In the records, find each line where "search" occurs, and copy it.

━━━ Records supplied

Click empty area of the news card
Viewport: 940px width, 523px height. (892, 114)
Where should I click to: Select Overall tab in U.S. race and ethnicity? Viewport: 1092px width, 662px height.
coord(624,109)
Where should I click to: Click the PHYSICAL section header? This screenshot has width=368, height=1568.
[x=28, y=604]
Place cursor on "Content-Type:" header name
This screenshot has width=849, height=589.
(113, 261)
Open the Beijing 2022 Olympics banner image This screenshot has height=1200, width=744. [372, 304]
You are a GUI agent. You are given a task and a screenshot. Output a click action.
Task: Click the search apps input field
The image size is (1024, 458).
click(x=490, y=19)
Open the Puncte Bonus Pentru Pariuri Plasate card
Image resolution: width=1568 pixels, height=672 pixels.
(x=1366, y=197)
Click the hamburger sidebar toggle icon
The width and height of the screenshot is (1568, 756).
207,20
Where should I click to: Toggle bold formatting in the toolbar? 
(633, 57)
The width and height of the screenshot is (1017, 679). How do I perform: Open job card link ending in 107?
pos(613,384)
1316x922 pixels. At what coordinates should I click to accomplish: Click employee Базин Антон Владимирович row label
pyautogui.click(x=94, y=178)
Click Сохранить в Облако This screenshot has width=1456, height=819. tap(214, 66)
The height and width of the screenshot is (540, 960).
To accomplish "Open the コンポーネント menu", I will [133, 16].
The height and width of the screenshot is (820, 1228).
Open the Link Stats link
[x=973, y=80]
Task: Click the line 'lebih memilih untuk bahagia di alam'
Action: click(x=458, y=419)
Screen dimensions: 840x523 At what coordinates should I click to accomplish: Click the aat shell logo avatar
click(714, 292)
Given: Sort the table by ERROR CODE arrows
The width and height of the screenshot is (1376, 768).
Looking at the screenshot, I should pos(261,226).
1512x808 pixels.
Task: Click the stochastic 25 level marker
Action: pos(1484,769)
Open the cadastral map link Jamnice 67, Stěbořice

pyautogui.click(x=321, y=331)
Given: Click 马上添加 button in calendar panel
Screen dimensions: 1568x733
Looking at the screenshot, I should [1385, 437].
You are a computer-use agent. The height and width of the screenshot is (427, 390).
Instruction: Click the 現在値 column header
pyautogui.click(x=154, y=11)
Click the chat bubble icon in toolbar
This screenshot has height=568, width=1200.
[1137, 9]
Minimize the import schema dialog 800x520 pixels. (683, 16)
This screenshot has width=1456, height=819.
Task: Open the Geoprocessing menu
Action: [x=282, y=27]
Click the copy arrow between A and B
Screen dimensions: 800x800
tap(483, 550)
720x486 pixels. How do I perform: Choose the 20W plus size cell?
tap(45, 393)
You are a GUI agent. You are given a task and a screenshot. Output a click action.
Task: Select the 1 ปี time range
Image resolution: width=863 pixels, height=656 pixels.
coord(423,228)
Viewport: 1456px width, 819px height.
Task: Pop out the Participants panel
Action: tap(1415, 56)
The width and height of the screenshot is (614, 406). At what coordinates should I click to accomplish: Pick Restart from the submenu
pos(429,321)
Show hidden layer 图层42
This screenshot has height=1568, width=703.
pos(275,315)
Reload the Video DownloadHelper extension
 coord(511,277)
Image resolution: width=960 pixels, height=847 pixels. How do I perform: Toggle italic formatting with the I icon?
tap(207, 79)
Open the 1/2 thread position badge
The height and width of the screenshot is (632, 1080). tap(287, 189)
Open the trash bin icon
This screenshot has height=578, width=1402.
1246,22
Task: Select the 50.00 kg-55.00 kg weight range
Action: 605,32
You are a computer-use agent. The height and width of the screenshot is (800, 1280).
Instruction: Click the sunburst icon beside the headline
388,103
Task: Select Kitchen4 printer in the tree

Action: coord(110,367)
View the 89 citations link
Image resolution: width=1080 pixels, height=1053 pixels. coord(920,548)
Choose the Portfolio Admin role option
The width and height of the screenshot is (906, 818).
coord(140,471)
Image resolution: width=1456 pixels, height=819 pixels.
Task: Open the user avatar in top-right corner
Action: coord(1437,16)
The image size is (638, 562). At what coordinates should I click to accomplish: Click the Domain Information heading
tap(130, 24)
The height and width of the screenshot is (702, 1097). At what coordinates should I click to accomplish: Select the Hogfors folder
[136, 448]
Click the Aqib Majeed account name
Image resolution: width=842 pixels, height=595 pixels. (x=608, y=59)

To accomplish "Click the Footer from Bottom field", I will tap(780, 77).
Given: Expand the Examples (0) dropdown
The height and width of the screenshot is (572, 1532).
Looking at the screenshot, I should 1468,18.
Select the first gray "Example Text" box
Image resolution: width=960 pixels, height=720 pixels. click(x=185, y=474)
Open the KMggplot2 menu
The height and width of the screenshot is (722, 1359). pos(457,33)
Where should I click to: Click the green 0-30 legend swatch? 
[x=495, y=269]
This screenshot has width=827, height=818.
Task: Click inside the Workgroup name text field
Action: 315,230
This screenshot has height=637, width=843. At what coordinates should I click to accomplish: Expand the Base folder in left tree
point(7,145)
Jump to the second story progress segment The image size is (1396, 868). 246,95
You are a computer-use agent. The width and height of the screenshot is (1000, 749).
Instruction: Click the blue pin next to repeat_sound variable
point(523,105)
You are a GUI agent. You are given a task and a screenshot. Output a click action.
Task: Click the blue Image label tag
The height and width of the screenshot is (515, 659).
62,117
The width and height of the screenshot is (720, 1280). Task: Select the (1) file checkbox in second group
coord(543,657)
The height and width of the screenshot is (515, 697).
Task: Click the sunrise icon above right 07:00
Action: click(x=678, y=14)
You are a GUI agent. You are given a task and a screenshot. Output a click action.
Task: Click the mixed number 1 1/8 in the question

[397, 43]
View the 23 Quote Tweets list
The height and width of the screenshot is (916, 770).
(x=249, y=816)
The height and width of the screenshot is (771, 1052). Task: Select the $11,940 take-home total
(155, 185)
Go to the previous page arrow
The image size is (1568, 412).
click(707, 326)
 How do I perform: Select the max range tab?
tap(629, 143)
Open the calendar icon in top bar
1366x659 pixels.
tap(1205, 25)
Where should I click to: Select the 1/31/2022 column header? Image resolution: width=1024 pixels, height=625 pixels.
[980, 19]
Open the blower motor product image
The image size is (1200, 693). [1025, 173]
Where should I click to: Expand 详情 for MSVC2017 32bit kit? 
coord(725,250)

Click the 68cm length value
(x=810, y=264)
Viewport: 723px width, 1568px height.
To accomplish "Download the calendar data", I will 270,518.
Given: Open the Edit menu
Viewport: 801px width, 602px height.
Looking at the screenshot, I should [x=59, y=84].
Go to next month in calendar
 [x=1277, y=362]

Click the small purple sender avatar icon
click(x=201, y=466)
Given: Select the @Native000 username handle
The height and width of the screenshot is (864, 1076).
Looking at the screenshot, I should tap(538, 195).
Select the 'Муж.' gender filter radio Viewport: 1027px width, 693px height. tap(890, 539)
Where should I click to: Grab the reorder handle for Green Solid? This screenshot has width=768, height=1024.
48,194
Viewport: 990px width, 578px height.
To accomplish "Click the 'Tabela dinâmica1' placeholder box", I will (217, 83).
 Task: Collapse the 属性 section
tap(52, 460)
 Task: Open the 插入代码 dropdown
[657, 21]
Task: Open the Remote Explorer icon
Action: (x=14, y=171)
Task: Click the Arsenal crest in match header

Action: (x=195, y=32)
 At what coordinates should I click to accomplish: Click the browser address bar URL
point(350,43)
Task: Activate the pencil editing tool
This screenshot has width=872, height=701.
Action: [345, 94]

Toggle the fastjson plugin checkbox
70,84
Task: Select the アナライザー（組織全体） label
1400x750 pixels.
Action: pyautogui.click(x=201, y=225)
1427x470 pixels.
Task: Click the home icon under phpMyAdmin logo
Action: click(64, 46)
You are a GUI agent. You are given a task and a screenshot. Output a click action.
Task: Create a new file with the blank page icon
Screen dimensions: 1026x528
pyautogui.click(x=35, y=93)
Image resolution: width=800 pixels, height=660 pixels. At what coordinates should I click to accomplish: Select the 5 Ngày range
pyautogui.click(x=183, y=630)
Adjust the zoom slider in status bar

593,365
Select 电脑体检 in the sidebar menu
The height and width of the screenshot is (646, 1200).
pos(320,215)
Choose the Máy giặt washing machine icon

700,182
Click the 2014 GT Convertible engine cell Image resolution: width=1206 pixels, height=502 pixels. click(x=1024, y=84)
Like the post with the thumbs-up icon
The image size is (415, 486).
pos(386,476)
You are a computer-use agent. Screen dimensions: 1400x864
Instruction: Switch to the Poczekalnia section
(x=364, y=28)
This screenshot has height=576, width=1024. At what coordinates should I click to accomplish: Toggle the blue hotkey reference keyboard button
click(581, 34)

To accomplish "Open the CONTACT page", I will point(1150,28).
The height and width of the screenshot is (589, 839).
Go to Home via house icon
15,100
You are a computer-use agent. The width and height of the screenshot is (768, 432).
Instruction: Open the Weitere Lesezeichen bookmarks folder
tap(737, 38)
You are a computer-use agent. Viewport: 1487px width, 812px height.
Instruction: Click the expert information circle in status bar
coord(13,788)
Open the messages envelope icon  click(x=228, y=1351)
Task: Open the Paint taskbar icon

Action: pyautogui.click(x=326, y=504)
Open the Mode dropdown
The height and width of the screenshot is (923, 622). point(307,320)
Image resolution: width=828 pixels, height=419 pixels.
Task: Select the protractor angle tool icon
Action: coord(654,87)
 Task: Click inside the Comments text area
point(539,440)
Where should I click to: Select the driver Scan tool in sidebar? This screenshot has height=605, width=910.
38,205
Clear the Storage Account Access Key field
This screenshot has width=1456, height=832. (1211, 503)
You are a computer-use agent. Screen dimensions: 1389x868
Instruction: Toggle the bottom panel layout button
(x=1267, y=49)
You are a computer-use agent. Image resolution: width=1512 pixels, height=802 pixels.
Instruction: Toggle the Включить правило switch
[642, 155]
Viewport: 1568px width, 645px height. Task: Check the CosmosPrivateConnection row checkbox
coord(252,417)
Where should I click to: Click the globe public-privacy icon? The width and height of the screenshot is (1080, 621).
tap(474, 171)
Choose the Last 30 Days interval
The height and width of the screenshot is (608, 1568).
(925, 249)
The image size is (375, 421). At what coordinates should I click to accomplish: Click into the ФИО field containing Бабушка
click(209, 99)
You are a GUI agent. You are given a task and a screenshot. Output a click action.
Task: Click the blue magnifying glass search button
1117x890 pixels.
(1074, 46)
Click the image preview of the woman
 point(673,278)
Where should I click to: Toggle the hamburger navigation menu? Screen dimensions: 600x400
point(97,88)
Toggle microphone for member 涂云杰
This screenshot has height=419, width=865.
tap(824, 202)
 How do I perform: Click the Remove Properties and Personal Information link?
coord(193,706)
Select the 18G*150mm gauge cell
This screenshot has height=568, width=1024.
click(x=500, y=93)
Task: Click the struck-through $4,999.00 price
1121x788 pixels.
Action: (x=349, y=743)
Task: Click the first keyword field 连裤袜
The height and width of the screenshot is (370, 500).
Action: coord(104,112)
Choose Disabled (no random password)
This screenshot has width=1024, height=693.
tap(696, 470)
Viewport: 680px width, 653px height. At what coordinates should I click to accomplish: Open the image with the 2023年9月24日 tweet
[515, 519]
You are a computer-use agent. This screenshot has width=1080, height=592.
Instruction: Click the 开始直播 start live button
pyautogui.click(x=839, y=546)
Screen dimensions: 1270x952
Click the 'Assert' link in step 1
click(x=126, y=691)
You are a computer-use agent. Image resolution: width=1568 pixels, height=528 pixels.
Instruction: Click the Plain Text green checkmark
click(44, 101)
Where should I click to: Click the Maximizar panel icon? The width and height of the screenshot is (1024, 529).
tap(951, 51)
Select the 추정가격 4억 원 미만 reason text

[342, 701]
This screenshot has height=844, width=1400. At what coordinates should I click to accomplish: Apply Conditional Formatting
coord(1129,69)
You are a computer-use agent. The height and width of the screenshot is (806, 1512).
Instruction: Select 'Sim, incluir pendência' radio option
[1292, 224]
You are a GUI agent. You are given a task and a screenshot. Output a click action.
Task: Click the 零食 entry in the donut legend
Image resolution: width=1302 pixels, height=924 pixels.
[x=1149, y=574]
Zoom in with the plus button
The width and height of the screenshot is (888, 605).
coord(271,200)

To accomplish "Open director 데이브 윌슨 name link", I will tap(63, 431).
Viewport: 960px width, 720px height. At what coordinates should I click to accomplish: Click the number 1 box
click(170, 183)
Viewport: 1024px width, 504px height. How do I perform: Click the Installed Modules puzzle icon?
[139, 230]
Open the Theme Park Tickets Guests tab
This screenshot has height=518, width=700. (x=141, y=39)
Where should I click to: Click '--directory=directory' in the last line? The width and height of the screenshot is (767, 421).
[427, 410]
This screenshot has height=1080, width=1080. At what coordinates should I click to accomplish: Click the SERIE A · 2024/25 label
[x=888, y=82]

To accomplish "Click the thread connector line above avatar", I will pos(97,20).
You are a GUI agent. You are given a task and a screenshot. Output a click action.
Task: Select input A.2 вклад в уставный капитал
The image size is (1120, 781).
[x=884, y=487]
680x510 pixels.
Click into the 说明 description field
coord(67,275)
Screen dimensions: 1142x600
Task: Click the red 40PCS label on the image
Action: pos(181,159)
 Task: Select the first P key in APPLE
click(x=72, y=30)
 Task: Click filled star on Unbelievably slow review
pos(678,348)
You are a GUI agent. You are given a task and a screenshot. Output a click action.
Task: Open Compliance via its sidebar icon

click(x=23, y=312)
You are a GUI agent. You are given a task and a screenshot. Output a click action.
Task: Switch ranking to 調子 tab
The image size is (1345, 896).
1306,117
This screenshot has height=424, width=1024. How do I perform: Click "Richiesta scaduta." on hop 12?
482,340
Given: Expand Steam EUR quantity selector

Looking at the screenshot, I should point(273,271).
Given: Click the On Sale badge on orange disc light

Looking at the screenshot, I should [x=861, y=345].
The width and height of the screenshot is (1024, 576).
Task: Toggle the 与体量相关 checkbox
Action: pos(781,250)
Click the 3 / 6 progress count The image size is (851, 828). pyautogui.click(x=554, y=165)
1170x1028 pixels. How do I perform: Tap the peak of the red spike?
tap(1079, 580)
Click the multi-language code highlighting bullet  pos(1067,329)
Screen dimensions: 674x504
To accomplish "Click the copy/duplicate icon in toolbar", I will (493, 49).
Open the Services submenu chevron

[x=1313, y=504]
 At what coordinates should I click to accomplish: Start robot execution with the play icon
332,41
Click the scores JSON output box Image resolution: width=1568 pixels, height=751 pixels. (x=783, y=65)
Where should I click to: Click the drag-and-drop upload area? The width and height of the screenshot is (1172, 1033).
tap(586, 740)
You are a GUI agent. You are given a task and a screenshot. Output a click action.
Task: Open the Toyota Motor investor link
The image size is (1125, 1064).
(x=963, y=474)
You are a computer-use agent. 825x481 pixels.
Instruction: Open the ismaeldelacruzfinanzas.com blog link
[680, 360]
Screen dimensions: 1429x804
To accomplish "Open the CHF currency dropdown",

━━━━━━

■ **Response box**:
Task: Click the search apps input field
Task: Click the blue magnifying glass search button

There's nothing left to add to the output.